When to Seek Immediate Help

  • Breathing difficulty, blue gums, choking, or collapse.
  • Seizures, sudden disorientation, or unconsciousness.
  • Severe bleeding, traumatic injury, fractures, car accidents.
  • Poisoning, ingestion of human medication, or chocolate/grape toxicity.
  • Inability to urinate or defecate, persistent vomiting, or distended abdomen.

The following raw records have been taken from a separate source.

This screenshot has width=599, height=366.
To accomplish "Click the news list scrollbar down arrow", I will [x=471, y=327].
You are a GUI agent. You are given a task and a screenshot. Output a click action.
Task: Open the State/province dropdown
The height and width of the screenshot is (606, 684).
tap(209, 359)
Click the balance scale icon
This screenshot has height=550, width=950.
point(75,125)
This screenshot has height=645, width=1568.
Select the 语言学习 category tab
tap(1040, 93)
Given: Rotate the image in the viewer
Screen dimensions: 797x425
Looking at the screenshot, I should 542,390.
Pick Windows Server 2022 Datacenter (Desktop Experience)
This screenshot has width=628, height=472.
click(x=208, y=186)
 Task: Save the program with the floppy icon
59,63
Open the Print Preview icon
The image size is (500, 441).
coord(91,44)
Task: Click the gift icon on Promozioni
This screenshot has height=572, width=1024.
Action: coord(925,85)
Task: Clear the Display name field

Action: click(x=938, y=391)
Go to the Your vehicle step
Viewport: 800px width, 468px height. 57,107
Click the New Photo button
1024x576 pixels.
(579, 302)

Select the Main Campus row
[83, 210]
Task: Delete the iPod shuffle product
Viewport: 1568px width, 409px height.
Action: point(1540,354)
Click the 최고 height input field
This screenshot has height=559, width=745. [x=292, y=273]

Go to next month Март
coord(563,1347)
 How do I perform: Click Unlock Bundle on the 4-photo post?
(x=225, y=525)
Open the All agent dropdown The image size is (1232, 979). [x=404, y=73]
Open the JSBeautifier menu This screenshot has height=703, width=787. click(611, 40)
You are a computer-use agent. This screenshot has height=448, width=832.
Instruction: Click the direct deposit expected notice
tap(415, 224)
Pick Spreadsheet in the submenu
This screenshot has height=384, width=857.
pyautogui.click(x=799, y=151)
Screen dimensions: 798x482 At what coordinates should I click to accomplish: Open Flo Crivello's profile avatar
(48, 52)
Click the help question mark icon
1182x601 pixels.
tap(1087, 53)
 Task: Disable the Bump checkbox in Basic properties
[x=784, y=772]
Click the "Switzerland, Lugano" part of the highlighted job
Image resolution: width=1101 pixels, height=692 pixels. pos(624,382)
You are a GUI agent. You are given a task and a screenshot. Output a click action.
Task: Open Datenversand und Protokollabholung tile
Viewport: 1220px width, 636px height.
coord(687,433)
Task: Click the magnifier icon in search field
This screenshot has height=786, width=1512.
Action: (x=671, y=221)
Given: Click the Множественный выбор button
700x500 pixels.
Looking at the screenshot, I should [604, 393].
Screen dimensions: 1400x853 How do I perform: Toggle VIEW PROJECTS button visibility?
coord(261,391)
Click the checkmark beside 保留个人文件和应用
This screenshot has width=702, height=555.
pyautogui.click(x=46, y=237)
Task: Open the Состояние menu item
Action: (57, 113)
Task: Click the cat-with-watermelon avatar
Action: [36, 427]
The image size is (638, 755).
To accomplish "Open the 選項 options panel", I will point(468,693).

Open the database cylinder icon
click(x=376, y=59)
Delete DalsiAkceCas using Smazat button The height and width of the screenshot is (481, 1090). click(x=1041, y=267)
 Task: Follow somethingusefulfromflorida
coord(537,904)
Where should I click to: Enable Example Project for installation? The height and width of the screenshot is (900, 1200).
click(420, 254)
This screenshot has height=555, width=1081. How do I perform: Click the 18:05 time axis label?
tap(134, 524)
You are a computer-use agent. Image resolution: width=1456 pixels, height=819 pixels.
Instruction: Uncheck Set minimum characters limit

What Happens During an Emergency Visit

  1. Triage & Stabilisation: Our team assesses vital signs, provides oxygen or airway support, starts IV lines, and gives pain relief.
  2. Diagnostics: Point-of-care blood tests, ultrasound, X-rays, or toxin panels identify the underlying problem.
  3. Treatment Plan: We deliver targeted therapy (antidotes, transfusions, wound repair) and decide on hospitalisation or surgery.
  4. Communication: Every owner receives updates in English/Russian via Messenger and phone. We coordinate with 24/7 partner clinics if overnight monitoring is needed.

Emergency Timeline & Checklist

Time Clinic Actions Owner Checklist
Immediately Phone triage, prepare crash cart & oxygen Call or message, describe symptoms, secure safe transport
Arrival (0–10 min) Vital signs, oxygen, IV catheter, initial therapy Provide medication history and known allergies
Within 30 min Blood tests, imaging, toxin screening Approve diagnostics and treatment estimate
1–3 hours Therapy (fluids, antidotes, wound care, surgery prep) Stay reachable by phone; share travel insurance details if relevant
4+ hours Monitoring, reassessment, decision on discharge or hospital transfer Prepare home rest area, follow medication instructions

Home Care After an Emergency

Keep pets in a quiet, temperature-controlled environment. Offer small amounts of water, use prescribed diets, and administer medication exactly as directed. If vomiting, lethargy, or breathing issues return, contact us or head to the nearest 24/7 facility immediately.

We schedule rechecks within 48–72 hours to monitor recovery and adjust therapy. For pets requiring rehabilitation, we design exercise and physiotherapy plans with partner specialists.

Emergency FAQs

What if the emergency happens at night?

Call or message us. Our on-call veterinarian will advise first-aid steps and coordinate admission at one of our 24/7 partner hospitals in Tbilisi if immediate in-person care is required.

Should I bring anything with my pet?

Bring recent medical records, medication lists, and any substances your pet may have ingested. Photographs of the toxin packaging help us select the correct antidote quickly.

Can you arrange transport?

We collaborate with pet-friendly taxis and pet ambulance services. Call us so we can connect you with the nearest available driver.

Do you accept international pet insurance?

Yes. Provide your policy details during admission and we will issue the necessary reports and invoices for reimbursement.